FIG. 5 schematically illustrates the laundry treating appliance according to another embodiment of the invention in the form of the vertical-axis clothes washing machine 210. The vertical axis washer 210 has many similar elements as the horizontal axis washer 10. Therefore, the similar elements will be identified by numerals preceded by 200, with it being understood that the prior description for the horizontal axis washing machine 10 applies to the similar elements.

The operation of the vertical-axis clothes washer machine 210 is the same as described above with respect to the horizontal-axis washing machine 10. That is, both the change in electrical current and the change in electrical voltage to the drain pump 240 are monitored during the operation of the drain pump 240. When change in electrical current and the change in electrical voltage satisfy their respective thresholds, the motor is in an unsatisfied state and it is shut off. The method as illustrated and described in FIG. 4 may be used to control the operation of the drain pump 240.

While the invention has been specifically described in connection with certain specific embodiments thereof, it is to be understood that this is by way of illustration and not of limitation. Reasonable variation and modification are possible within the scope of the forgoing disclosure and drawings without departing from the spirit of the invention which is defined in the appended claims.

Claims

1-8. (canceled)

9. A laundry treating appliance for treating laundry according to a cycle of operation, comprising: a treating chamber configured to receive the laundry for treatment;a dispensing system fluidly coupled to the treating chamber and configured to dispense at least one treating chemistry to the treating chamber;a drain pump fluidly coupled to the treating chamber to drain the treating chemistry from the treating chamber; anda controller operably coupled to the drain pump and configured to turn off the drain pump when the change in electrical current supplied to the drain pump satisfies a first threshold and the change in the electrical voltage supplied to the drain pump satisfies a second threshold.

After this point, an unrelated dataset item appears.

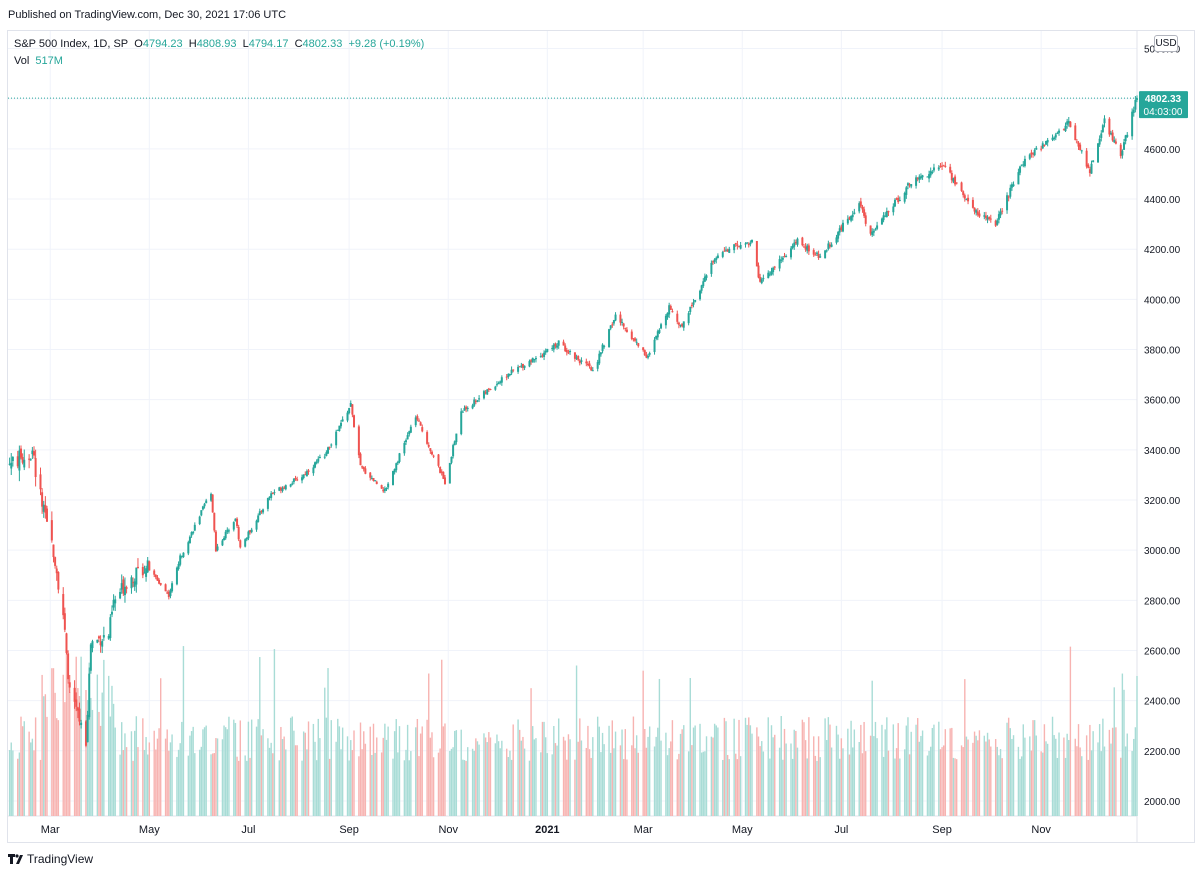 The image size is (1200, 878). Describe the element at coordinates (50, 860) in the screenshot. I see `footer-brand: TradingView` at that location.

10. The laundry treating appliance of claim 9 wherein the controller is further configured to monitor over time the change in the electrical current supplied to the drain pump while the drain pump is turned on, and monitor over time the change in the electrical voltage supplied to the drain pump while the drain pump is turned on.

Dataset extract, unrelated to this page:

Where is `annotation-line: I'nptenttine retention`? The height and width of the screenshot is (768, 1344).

11. The laundry treating appliance of claim 9 further comprising a rotatable drum defining the treating chamber.

12. The laundry treating appliance of claim 11 further comprising a tub in which the rotatable drum is received and the tub is fluidly coupled with the treating chamber.

13. The laundry treating appliance of claim 12 wherein the drum has a plurality of perforations to fluidly couple the treating chamber to the tub.

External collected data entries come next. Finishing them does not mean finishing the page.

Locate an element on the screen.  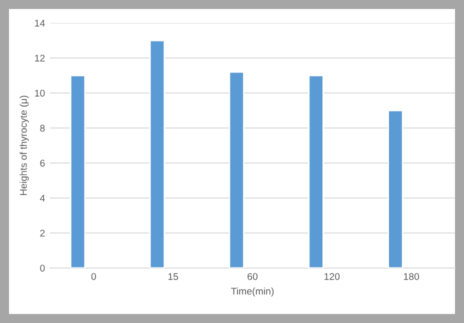
y-tick-label: 8 is located at coordinates (42, 128).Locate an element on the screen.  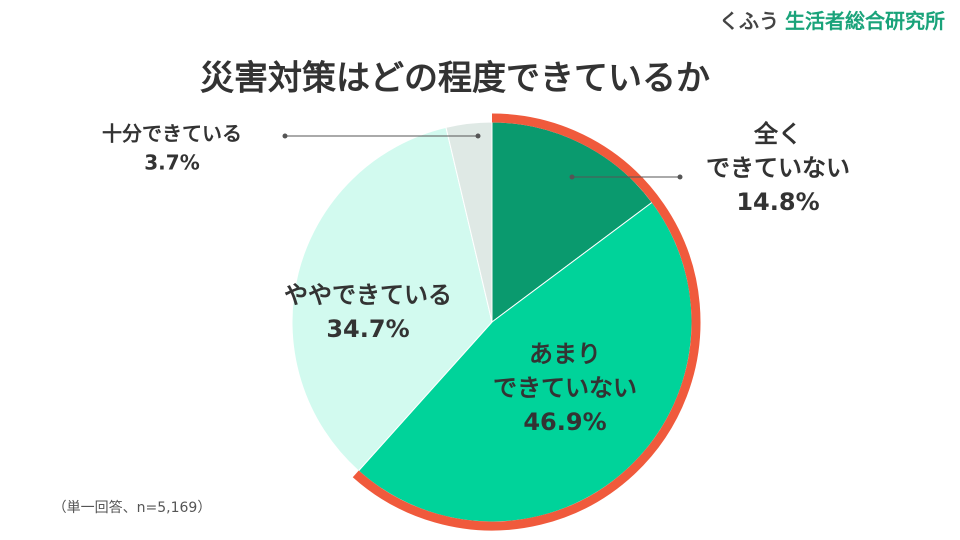
value-label: 3.7% is located at coordinates (172, 163).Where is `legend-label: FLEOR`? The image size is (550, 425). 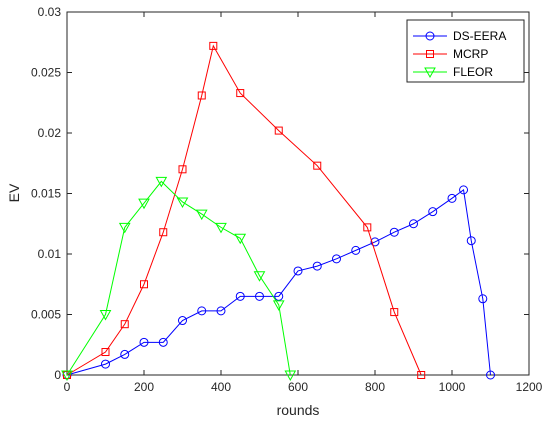
legend-label: FLEOR is located at coordinates (473, 72).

14. The laundry treating appliance of claim 12 wherein the drain pump is fluidly coupled to tub to fluidly couple the pump to the treating chamber via the tub.

15. The laundry treating appliance of claim 9 further comprising an air flow system configured to supply air to the treating chamber.

16. The laundry treating appliance of claim 15 wherein the air flow system comprises a heating system that heats the air supplied to the treating chamber.